Selon la coordination provinciale de la société civile du Sud-Kivu, plusieurs familles touchées par les incendies vivent toujours dans des conditions précaires, après avoir perdu leurs habitations et une partie de leurs biens.
La situation devient davantage préoccupante avec l’approche des pluies. Sans abri adéquat, certains sinistrés risquent de passer leurs nuits dans des conditions difficiles, les exposant notamment aux intempéries et à d’autres risques.

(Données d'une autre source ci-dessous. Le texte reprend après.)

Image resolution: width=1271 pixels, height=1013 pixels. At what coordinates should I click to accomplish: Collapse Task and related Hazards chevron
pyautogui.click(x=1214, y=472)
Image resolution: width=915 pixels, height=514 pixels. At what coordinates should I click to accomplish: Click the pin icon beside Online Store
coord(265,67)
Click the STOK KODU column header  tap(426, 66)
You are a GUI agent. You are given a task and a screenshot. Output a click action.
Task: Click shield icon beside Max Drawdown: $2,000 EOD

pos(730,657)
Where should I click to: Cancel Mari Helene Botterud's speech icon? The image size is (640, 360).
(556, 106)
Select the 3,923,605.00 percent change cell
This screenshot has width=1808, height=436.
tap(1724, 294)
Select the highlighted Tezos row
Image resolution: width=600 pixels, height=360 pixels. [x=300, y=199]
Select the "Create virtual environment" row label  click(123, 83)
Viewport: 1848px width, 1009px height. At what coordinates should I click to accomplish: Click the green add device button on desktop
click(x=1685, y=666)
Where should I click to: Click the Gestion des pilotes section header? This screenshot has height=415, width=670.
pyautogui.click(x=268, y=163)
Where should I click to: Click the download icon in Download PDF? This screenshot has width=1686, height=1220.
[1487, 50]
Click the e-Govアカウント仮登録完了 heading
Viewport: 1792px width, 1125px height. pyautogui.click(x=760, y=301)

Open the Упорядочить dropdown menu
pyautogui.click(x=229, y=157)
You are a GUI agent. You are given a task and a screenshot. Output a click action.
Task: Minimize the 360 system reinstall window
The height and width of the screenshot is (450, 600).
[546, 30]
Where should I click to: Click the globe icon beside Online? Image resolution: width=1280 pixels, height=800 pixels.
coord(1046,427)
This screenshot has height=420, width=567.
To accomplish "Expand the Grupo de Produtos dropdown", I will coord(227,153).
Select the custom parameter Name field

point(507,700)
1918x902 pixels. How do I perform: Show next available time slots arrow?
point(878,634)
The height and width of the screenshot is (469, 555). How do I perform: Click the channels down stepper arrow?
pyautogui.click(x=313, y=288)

La société civile invite ainsi les autorités provinciales, les organisations humanitaires et les personnes de bonne volonté à renforcer leur assistance en faveur des familles affectées.
Juvénal Lushule, rapporteur du bureau de coordination de la société civile du Sud-Kivu, estime qu’une réponse rapide est nécessaire pour éviter une aggravation de la situation.
L’autre préoccupation concerne les enfants issus des familles sinistrées. À quelques jours de la rentrée scolaire fixée au 1er septembre, plusieurs d’entre eux se retrouvent sans fournitures scolaires ni uniformes, emportés par les incendies.
Pour ces familles déjà fragilisées par la perte de leurs logements et de leurs biens, la préparation de la rentrée scolaire constitue une charge supplémentaire.
La société civile appelle donc à une mobilisation autour des besoins prioritaires des sinistrés, notamment l’hébergement, les biens essentiels et l’appui à la scolarisation des enfants, afin de leur permettre de traverser cette période difficile dans des conditions plus dignes.